Les convictions politiques les plus profondément ancrées ont ceci de commun avec les sentiments amoureux qu’elles se partagent difficilement en chanson. Les certitudes, si intenses soient-elles, ne se transposent pas aisément lorsque l’esthétisation risque de les affadir. En matière de folk ou de protest-songs, la sincérité ne fait pas tout. Pour survivre au contexte, il faut quelque chose de plus. Un surcroît incarné, presque une possession. Défenseur militant de la cause amérindienne dont il fit la matière principale d’une œuvre aussi confidentielle que magistrale, Willie Dunn s’est presque entièrement confondu, tout au long de son existence, avec ses chansons. L’une des multiples anecdotes éclairantes relatée dans le livret qui accompagne cette première rétrospective amplement méritée – 22 titres choisis parmi les quatre albums enregistrés entre 1971 et 1984 – en témoigne : alors que, quelques mois avant sa mort en 2013, on le sollicitait pour réinterpréter l’une de ses meilleures compositions – Charlie, une dénonciation des mauvais traitements infligés aux descendants de son peuple par le système quasi-carcéral des pensionnats canadiens et racontant la fugue puis le décès d’un jeune homme de douze ans – il préféra décliner l’invitation promotionnelle sous le plus simple des prétextes : » C’est vraiment trop triste. »
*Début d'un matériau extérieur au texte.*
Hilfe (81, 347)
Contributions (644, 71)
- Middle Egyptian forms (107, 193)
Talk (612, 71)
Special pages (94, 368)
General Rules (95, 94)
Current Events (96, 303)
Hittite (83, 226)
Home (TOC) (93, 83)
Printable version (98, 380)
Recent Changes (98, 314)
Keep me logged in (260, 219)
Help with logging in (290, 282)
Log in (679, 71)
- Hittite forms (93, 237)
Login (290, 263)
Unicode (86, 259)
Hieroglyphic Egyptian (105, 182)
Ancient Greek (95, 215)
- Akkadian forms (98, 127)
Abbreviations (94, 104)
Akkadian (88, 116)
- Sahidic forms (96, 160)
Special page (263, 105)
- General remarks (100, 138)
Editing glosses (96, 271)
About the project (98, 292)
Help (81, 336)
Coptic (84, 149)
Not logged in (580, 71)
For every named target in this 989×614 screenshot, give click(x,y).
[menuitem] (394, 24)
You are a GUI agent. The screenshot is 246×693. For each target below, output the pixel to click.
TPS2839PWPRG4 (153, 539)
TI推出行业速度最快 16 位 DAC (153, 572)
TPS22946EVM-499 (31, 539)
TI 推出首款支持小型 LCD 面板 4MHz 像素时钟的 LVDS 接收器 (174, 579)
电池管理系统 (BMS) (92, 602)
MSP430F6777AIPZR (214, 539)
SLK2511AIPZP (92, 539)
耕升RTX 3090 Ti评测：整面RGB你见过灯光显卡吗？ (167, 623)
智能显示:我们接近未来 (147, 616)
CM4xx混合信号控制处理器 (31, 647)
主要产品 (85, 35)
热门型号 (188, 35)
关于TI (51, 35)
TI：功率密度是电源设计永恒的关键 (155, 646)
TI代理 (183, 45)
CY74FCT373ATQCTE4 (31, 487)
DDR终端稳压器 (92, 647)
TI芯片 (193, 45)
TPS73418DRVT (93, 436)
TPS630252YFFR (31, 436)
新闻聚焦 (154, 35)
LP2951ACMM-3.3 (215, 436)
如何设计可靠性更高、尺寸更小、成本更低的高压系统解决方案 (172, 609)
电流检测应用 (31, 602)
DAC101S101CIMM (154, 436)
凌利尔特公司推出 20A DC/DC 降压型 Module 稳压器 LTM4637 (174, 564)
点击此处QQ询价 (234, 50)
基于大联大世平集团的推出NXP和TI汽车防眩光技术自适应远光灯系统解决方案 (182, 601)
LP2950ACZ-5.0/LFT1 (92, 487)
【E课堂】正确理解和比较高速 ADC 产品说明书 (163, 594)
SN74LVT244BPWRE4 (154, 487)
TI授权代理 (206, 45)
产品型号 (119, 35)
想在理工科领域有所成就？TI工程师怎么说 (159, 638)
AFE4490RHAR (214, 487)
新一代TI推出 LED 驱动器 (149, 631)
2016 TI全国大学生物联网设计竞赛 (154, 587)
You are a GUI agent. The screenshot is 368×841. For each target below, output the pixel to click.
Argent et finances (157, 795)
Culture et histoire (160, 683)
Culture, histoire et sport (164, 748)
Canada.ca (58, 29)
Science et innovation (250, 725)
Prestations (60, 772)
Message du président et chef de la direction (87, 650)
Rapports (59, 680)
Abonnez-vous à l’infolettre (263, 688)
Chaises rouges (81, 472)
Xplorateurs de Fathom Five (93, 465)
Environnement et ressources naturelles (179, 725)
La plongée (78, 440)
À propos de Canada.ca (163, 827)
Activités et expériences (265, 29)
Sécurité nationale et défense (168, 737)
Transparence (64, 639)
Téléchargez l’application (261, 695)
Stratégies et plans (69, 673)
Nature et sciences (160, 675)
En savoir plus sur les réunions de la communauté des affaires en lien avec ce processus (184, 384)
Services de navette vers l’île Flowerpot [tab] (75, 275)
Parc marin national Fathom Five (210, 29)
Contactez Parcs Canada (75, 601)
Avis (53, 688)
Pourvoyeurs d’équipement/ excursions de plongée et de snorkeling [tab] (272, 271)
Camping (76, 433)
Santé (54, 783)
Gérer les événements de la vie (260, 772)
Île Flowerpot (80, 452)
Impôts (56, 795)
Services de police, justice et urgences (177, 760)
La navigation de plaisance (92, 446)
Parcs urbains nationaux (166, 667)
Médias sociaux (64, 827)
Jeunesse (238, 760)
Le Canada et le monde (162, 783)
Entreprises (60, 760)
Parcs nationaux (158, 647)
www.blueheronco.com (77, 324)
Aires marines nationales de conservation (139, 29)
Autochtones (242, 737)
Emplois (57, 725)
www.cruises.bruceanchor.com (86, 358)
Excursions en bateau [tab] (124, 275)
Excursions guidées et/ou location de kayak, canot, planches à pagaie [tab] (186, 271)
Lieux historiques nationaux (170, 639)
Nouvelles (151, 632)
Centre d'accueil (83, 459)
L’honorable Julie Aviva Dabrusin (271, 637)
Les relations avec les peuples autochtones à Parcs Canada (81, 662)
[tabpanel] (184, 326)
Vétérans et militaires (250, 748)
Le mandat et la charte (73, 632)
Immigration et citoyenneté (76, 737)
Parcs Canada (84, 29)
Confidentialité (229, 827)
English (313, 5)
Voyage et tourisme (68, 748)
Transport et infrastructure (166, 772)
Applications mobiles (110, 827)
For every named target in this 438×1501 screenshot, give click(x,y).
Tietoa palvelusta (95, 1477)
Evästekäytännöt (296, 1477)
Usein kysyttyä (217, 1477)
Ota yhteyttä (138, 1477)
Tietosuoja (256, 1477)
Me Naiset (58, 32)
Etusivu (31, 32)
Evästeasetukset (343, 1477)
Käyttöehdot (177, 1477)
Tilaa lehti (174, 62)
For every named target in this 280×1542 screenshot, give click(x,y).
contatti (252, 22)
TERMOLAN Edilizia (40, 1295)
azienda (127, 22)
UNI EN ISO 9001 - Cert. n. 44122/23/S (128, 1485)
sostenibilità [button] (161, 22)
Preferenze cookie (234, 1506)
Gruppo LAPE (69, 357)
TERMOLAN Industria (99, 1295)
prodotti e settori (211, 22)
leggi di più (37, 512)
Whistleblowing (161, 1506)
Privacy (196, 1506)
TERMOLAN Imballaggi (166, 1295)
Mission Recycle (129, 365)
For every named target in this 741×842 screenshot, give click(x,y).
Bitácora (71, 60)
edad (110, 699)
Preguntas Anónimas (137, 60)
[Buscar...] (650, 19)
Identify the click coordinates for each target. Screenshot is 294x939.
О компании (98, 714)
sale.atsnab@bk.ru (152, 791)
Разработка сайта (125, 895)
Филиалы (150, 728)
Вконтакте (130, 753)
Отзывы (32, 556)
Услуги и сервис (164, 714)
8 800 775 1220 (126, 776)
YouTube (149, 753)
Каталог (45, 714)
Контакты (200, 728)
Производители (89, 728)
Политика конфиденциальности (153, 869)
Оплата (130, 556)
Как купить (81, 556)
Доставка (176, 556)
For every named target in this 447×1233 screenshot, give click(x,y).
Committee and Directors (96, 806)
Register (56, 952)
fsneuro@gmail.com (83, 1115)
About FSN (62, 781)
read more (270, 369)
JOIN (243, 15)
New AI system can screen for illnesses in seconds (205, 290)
Cette empathie profonde et durable avec ses propres créations trouve sans doute une partie de ses sources dans une trajectoire biographique terriblement cohérente. Né en 1941 dans le comté de Restigouche d’un père britannique – écossais, irlandais : les sources vacillent sur ce point – et d’une mère d’ascendance Micmac, il découvre simultanément, à l’adolescence, les plaisirs de la guitare acoustique et les vestiges d’un passé collectif longtemps enfoui. Au retour d’un séjour dans l’armée canadienne, il fréquente la scène folk émergente de Montréal alors même que les mouvements de réhabilitation de l’histoire des Natives commencent à faire entendre leur revendication, notamment à l’occasion de l’exposition universelle de 1967 qui nourrit une première série de débat entre partisans d’une approche patrimoniale, visant à entretenir le simple souvenir d’une culture désormais morte, et les tenants d’un soutien plus engagé à ses héritiers contemporains. Dunn se range résolument du côté des seconds, bien décidé à s’engager dans une lutte pour la survie et la résurrection. D’emblée, le jeune songwriter s’efforce de mettre en accords ses actes et ses chansons. Refusant obstinément ce qui lui apparaît comme toute forme de compromission, il décline ainsi les propositions lucratives qui lui sont adressées par Columbia – peu désireux d’endosser le déguisement qu’on s’apprête à lui confectionner d’Indien jouant de la musique de cowboy. C’est à la même période qu’il met précocement terme à une tournée avec Glen Campbell – un imposteur à ses yeux et qu’il murmure, tout juste à mi-voix, quelques propos peu amènes à la reine Elizabeth à l’occasion du tournage d’un documentaire coréalisé avec des amis activistes – » Nous ne sommes plus vos enfants « , l’entend-on grommeler.
La cohérence a bien évidemment un prix. Peu ou pas distribués, difficilement disponibles dès leur sortie, les quatre albums de Willie Dunn sont longtemps demeurés dans une obscurité complète. Méconnu, négligé, il a dû se contenter de son vivant de quelques apparitions plus ou moins irrégulières sur les scènes locales et dans les circuits folk nord-américains. Pourtant, cette anthologie fort bien intitulée révèle, près de vingt ans après sa disparition, un auteur et un interprète de premier plan. Toutes les chansons ou presque sont ici remarquables, de l’épopée historique – The Ballad Of Crowfoot – au manifeste politique – I Pity The Country. Si la plupart de ses premiers enregistrements restent sobrement accompagnées de la seule guitare de Bob Robb, les arrangements se nourrissent au cours du temps de quelques références discrètes et pertinentes à une tradition musicale fièrement revendiquée – les flûtes de Down By The Stream. Il y a même des audaces formelles, surprenantes et maîtrisées tel ces vers de Shakespeare déclamés sur fond de musique traditionnelle Akwesasne – Sonnet 33 & 35/Friendship Dance. Mais les mélodies, riches et robustes, demeurent la plupart du temps au premier plan de cette œuvre très inspirée et dont la réhabilitation s’impose désormais comme une évidence.